OHAL kararnameleri ile 110 bin kamu emekçisi mahkeme kararına gerek duyulmadan açığa alındı, işten atıldı. İşten atılan veya açığa alınan kişilerin yargı yoluna başvurmaları, yani haklarını aramaları yasak. Sadece Anayasa Mahkemesine bireysel başvuruda bulunabiliyorlar, bu başvurulardan da şimdiye kadar hiçbir sonuç alınamadı. Yani tam bir hukuksuzluk durumu hakim. Sendikalaşma mücadeleleri, grevler ve tıkanan sözleşmeler için yaptıkları eylem ve etkinliklerin hemen hepsinde işçilerin karşısına OHAL yasakları çıkarıldı. OHAL düzeni toplumsal cinnet durumunu artırmaya devam ediyor.

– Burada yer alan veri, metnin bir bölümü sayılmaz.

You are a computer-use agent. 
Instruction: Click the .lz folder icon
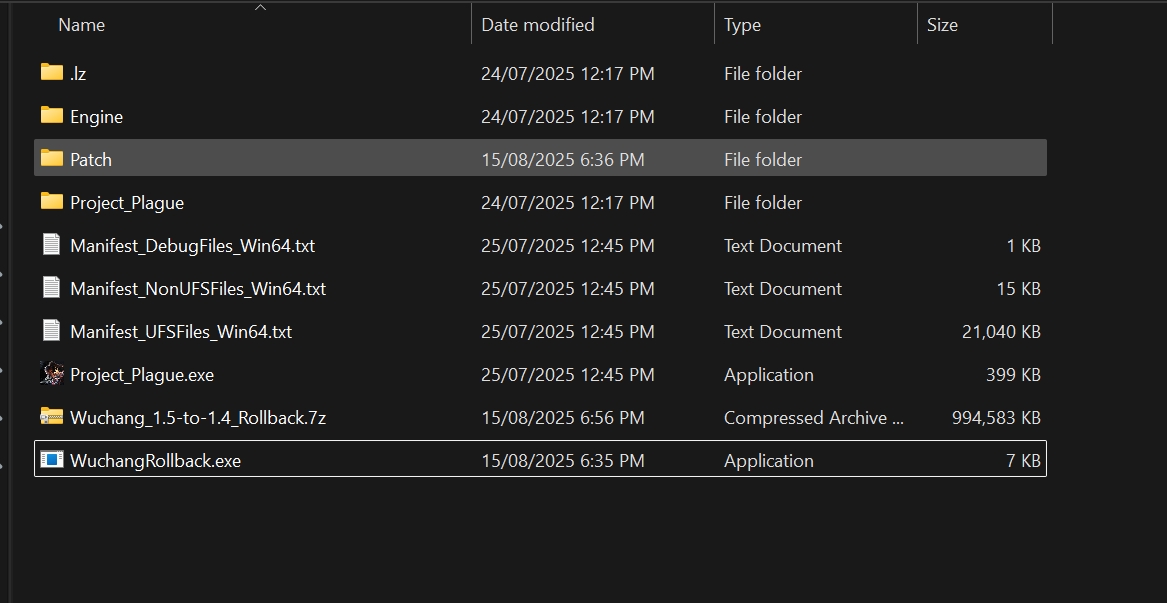tap(52, 73)
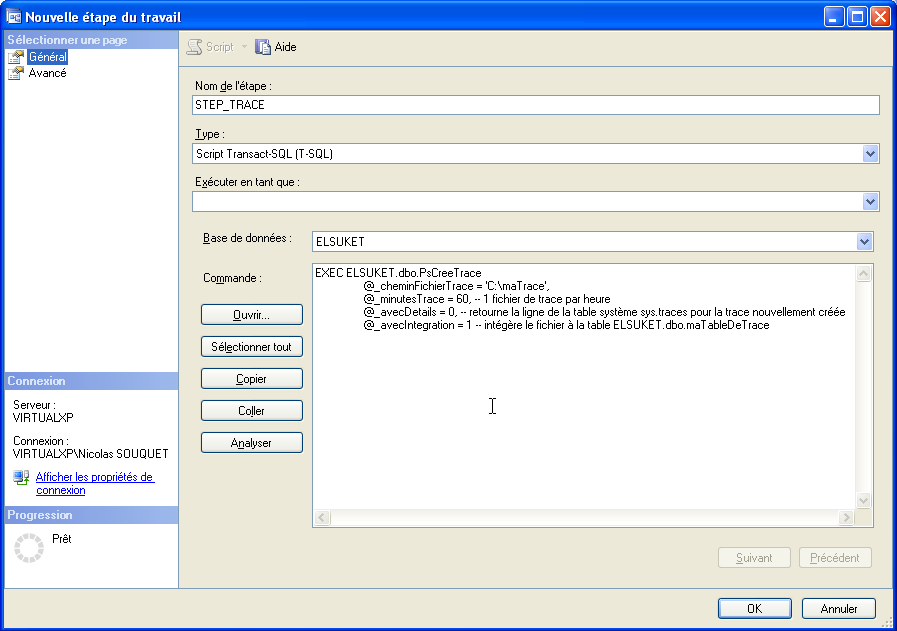
Task: Open the Script dropdown arrow
Action: tap(244, 47)
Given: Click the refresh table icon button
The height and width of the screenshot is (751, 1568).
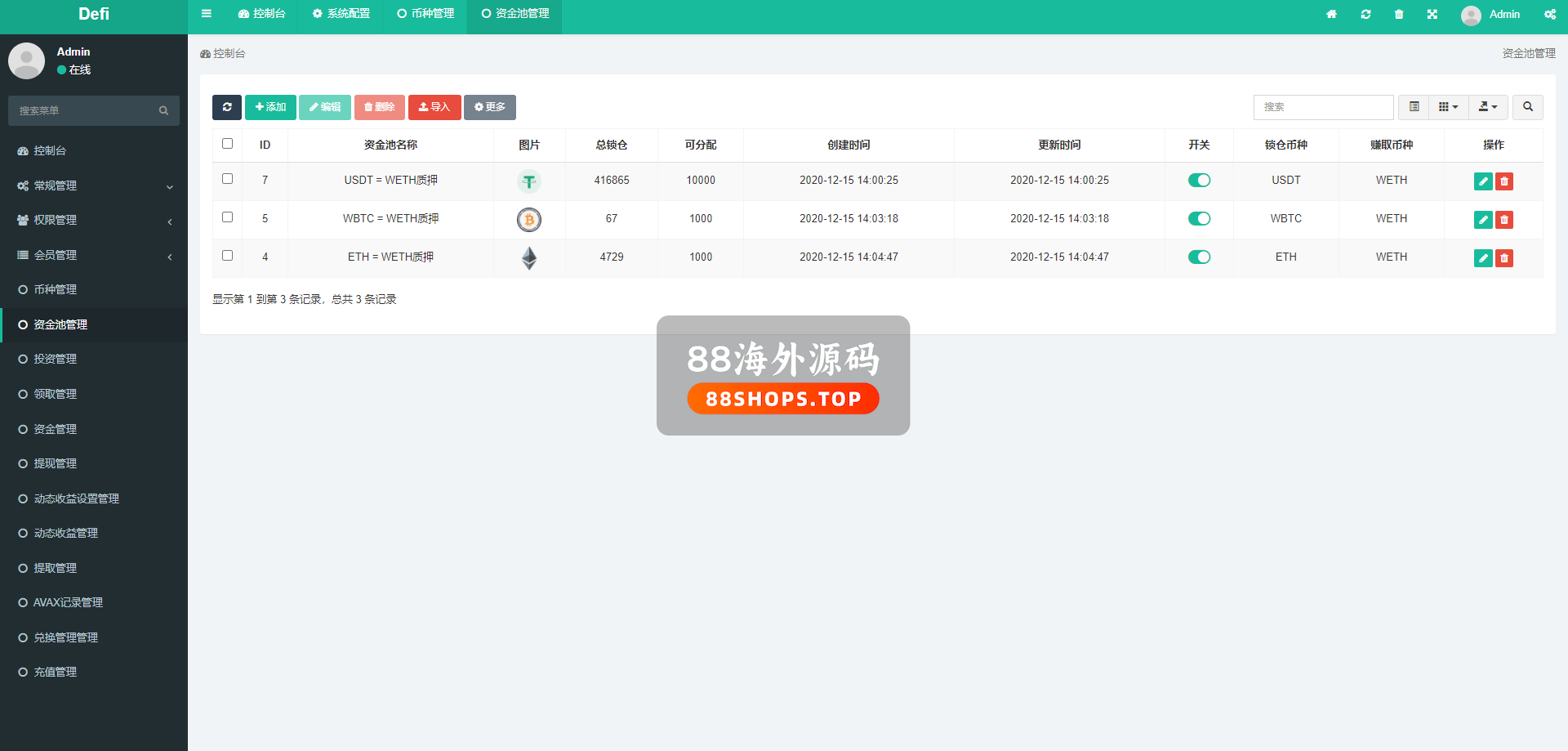Looking at the screenshot, I should point(227,107).
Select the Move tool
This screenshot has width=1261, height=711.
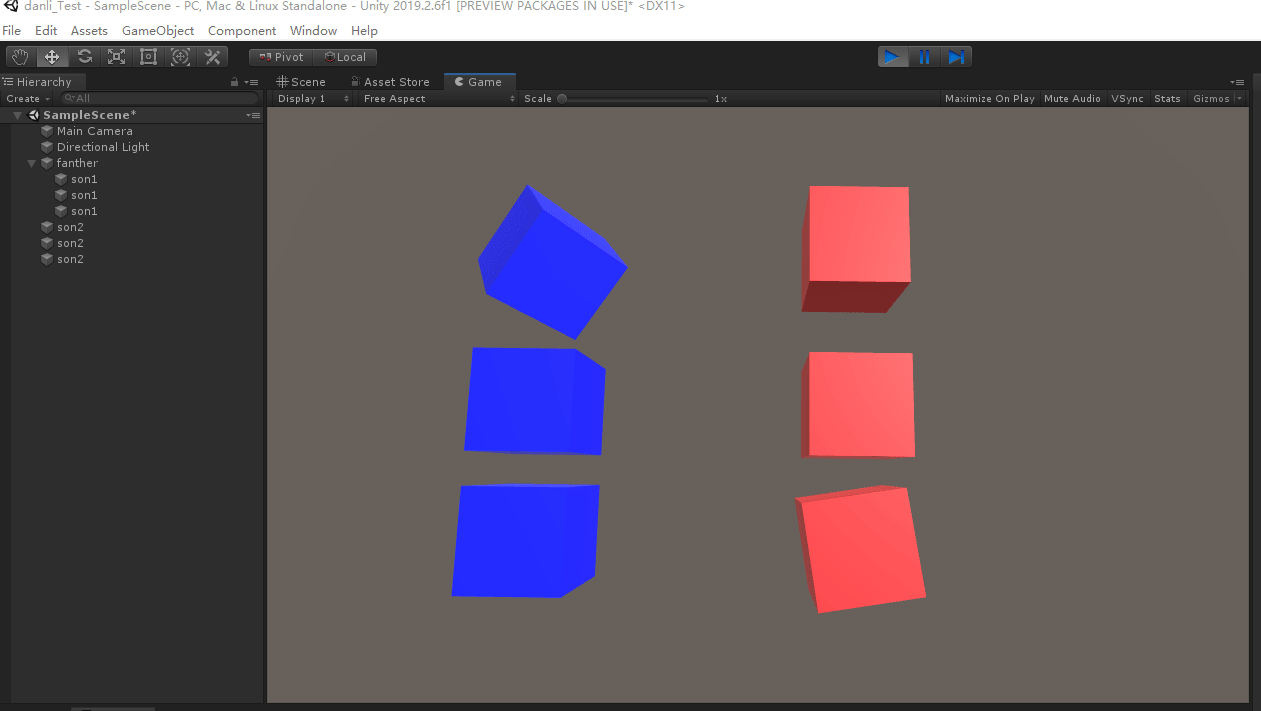[52, 56]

Çözüm ve barış sürecinin bitirilmesi, savaşın tercih edilmesi sonucu yaşanan çatışmalarda, patlayan bombalarda yüzlerce insanımız öldü, yaralandı. Art arda gelen bombalı saldırılar ve sonrasında özellikle HDP’lilere yönelik ırkçı linç girişimleri toplumda derin bir ümitsizlik ve korku ortamı yarattı, toplumsal kutuplaşma arttı. Elbette hiçbir şiddet eylemi meşru değildir. Gerekçesi ne olursa olsun, bu eylemler insanları sokaktan ve sivil siyasetten uzaklaştırmaktan başka hiçbir şeye yaramıyor. Ancak bunu salt asayiş ve güvenlik sorunu olarak gösterip saldırganları kınamak, sorunun ne açıklanmasına ne de çözümüne katkı sağlıyor.

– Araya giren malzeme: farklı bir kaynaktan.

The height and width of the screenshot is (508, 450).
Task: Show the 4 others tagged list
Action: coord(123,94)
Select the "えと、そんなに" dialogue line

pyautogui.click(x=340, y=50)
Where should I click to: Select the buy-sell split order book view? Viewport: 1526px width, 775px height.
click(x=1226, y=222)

Doların yükselmesiyle başlayan ekonomik kriz giderek derinleşiyor, işsizlik artıyor, halkın önemli bir kesimi fakirleşiyor. Türkiye ekonomisi yılın üçüncü çeyreğinde bir önceki yılın aynı dönemine göre yüzde 1,8 küçüldü. Bu durum 2009 krizinden beri ilk defa yaşanıyor. Ülkenin içinde bulunduğu ağır siyasi ve sosyal kriz, büyük bir ekonomik krizle birleştiği takdirde, çok sert bir toplumsal değişim yaşanabilir. İşçi ve emekçiler olarak bu değişime şimdiden hazırlanmazsak, haklarımıza sahip çıkmazsak, gelebilecek olan baskıcı rejim bugünlere rahmet okutabilir.
OHAL hukuksuzluklarına, ırkçı saldırılara ve ekonomideki istikrarsızlığın faturasının işçilere ödetilmesi çabalarına karşı tüm emek örgütlerini birleşik mücadeleye zorlamalıyız. Önceden Emek Platformu, zorlu dönemlerde işçilerin yan yana durmasını sağlardı. Şimdi de benzer adımlar atılmalı, gidişattan memnun olmayan tüm kesimler bir araya gelmeli, her türlü hukuksuzluğa, savaşa, ırkçılığa ve krizin faturasının ödetilme girişimlerine karşı birleşik ve kitlesel eylemler düzenlemelidir.